24. The method as defined in claim 23 wherein sealing the passage in the first distal packer upon removal of the stinger comprises pivoting a flapper valve from an open position to a dosed position in response to removal of the stinger.
25. The method as defined in claim 24 further comprising:
locating the stinger in the well bore so that the second packer mounted on the stinger is located above a second zone to be isolated;
isolating the second zone by sealingly engaging the well bore with the second packer; and
pumping fluid through the fluid passage in the stinger into the second zone.
26. The method as defined in claim 25 further comprising:
removing the stinger from the second packer after pumping fluid into the second zone;
sealing the passage in the second packer upon removal of the stinger; and
separating the second packer from any remaining packers mounted on the stinger;
wherein the second zone remains isolated due to the sealing engagement of the second packer with the well bore and the sealed passage in the second packer.

The disclosures herein relate generally to a device and a method for the hydraulic fracturing, also referred to as fracing, of multiple zones in a well bore.

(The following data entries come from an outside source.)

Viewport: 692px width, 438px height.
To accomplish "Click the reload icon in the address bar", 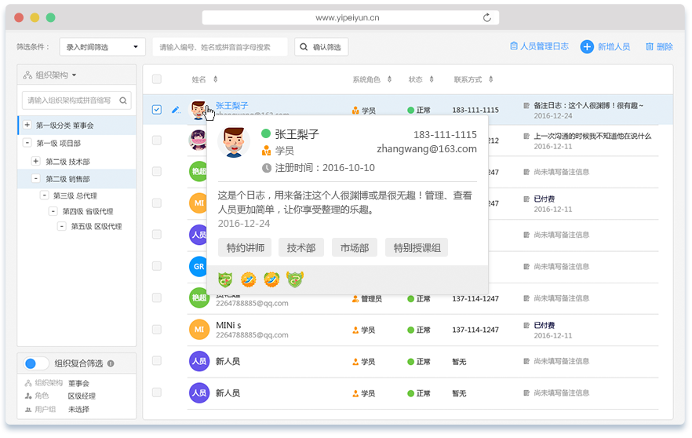I will (x=487, y=17).
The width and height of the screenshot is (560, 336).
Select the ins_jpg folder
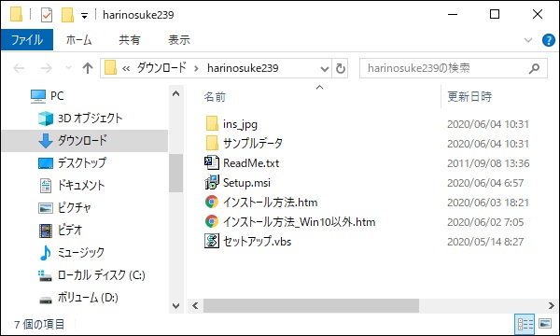pyautogui.click(x=240, y=124)
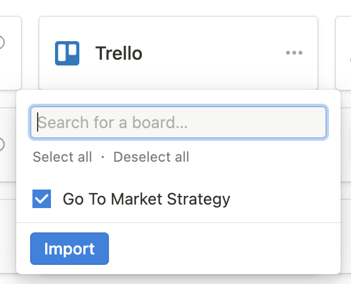Uncheck the Go To Market Strategy checkbox

(42, 199)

During the production of oil from an oil well, one of the well bore operations involves fracing multiple zones of the well bore. The term “frac” means introducing a fluid into a sub-surface area of earth which is likely to yield a hydro-carbon product. The frac fluid facilitates collection of the product by creating a conduit in the zones in which the product is trapped. The product can then flow through the conduit into the well bore where the product can be collected. The fracing operations are often conducted after the well has been placed into production, therefore it is important that the fracing operation be conducted as quickly and efficiently as possible.

Some of the known methods to accomplish this involve retrievable methods where all elements or tools used in the fracing process are removed from the well bore. One method includes a bridge plug and a packer used with either jointed tubing or coiled tubing. A frac port is located between the bridge plug and the packer. Another method involves using at least two cups opposing each other with a frac port located between the cups. Still another method uses a straddle packer which straddles a zone. A cup is positioned above the zone. The frac port is located between the straddle packer and the cup.

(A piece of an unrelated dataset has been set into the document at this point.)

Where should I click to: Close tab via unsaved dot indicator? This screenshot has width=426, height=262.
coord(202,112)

Disadvantages of the retrievable methods are that the tools are complex and could become stuck in the well. A stuck tool would require fishing the tool out, drilling through the tool, or leaving the tool in the well. Drilling through the tool is difficult because the tool is formed of heat treated steel.

A more recent method involves the use of drillable tools, i.e., tools that are made of softer material and can be drilled out of the well. However, use of this method involves a first trip down the well to set a bridge plug below the frac zone and a second trip down the well to do the frac job. However, this process must be repeated for each zone. Therefore, if there are ten zones to be treated, twenty trips down the well are required. This is disadvantageous because it is time consuming and each trip causes wear on the coiled tubing. Therefore, cost and complexity of the operation are major disadvantages.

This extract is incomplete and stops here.